DATA PROVIDED:
|---|
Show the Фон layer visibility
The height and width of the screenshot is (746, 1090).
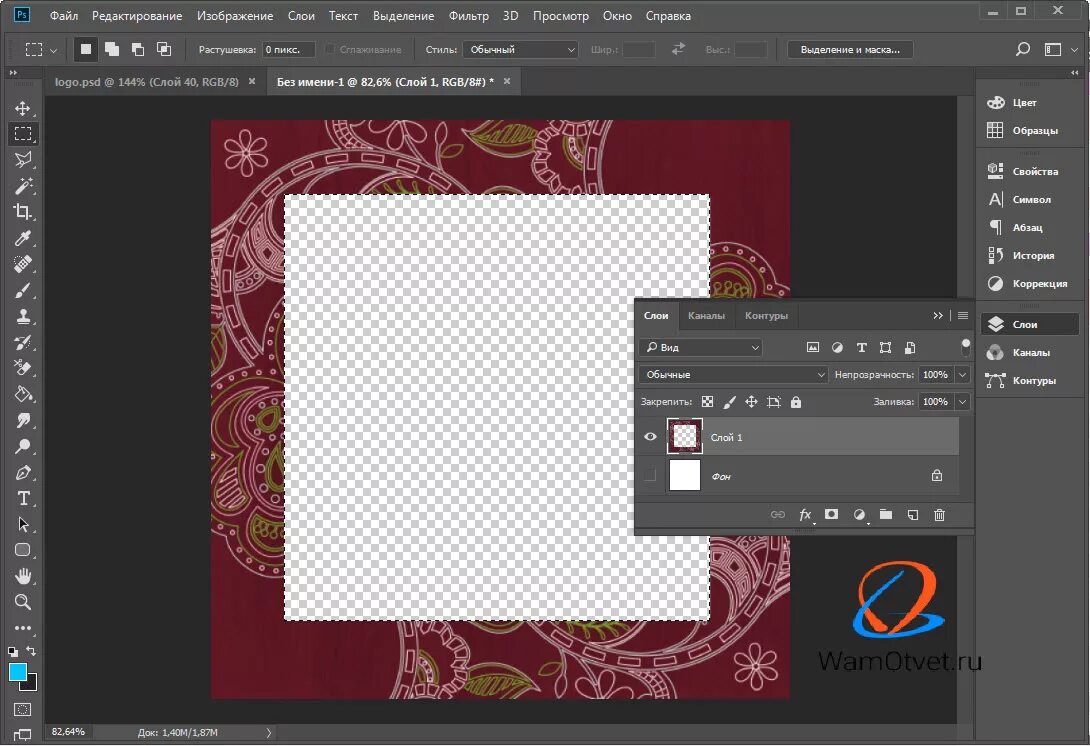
|---|
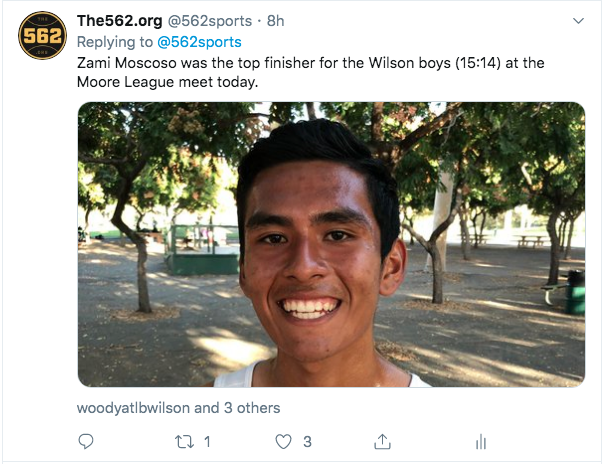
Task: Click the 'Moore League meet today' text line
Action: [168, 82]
|---|
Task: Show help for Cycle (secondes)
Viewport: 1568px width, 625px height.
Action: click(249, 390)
|---|
HOW TO COMPLETE THIS TASK:
Sift the data above for lines with "Show", then copy each one.

RESULT:
Show the Фон layer visibility
Task: Show help for Cycle (secondes)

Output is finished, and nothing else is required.